Жизнь была невыносимой и помочь ему уже никто не мог. Хюрем был прав, говоря, что за связь с Лето с него не спросят настолько серьёзно, чтобы подлая душа наконец покинула тело. И он останется подле него. Рядом. Каждую ночь он будет с ним.
Но даже если бы Хюрем исчез, разве ушла бы боль? Разве полюбил бы его Лето? Как не способна была смерть Хюрема вернуть к жизни Толедо или выжечь дотла разочарование в собственном отпрыске из сердца отца. Другого исхода не было. Всё, что мог Виро, это выбрать между долгой и мучительной смертью, согласись он на предложение Хюрема, и быстрой, отыщи он способ добраться до края утёса. Виро знал, чего хочет и, во что бы это ни стало, сумеет улучить момент, чтобы завершить то, что должно было случиться несколько лет назад.

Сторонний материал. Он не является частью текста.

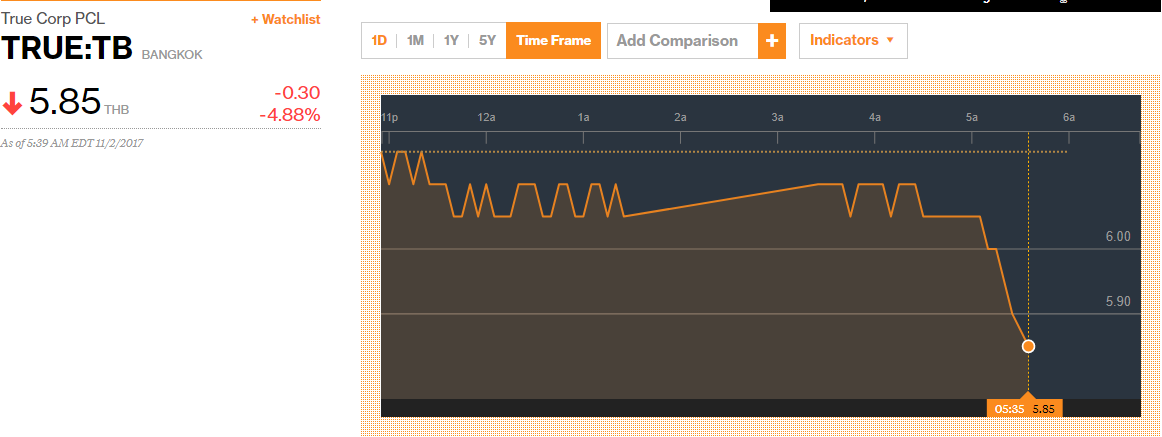The image size is (1162, 437).
Task: Focus the Add Comparison input field
Action: click(682, 41)
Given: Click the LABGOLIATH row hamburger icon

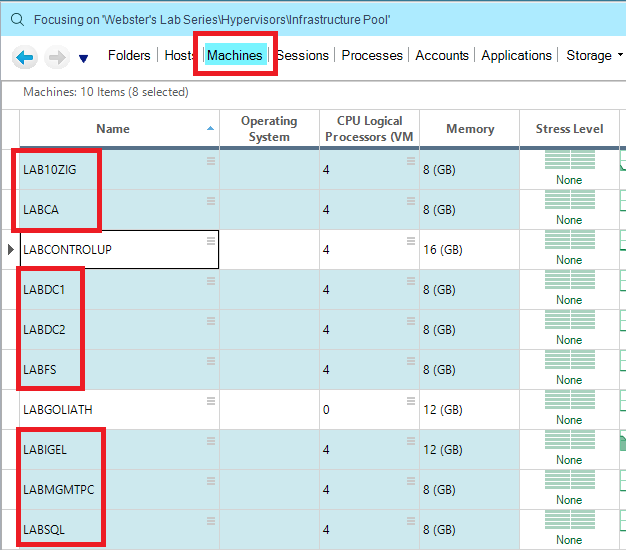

Сидя в ушедший день в гостевой комнате и витая в своих невесёлых думах, Виро на миг разглядел картину, всё это время находившуюся перед его глазами: великий Аум создаёт мир. Тот же бог должен был отобрать жизнь Виро, но что-то помешало этому случиться. Тогда Виро посчитал, что судьба сжалилась над ним, подарив второй шанс. Больше Виро в это не верил. За какие-то неведомые грехи судьба решила, что смерть — слишком лёгкое наказание, покалечив омегу до того, как повести тропою боли и страданий.
Но с Виро было довольно.
— Я промолчу, — произнёс он, уже зная, что станет делать.
Виро не хотел мести или справедливости — мир несправедлив, и ему этого не исправить. Виро просто хотел конца, и он до него доберётся.
На следующий день нога болела нестерпимо, пока Хюрем не принёс отвар травника и не влил в него половину кувшина. Часом спустя Виро позвал папу и попросил, чтобы остальные домовые его больше не тревожили, всё, что нужно, для него может сделать Хюрем.
Мидаре окинул смирно застывшего рядом омегу недобрым взглядом, но ничего не сказал. Ему требовалось ещё совсем немного времени, чтобы всё подготовить, следуя наставлениям мужа. Ещё немного — и Хюрем должен будет исчезнуть. Ни о чём другом Мидаре не думал, поглощённый мыслями об убийстве. Так Хюрем стал единственным, кто безотлучно, не считая ночных исчезновений, находился возле Виро.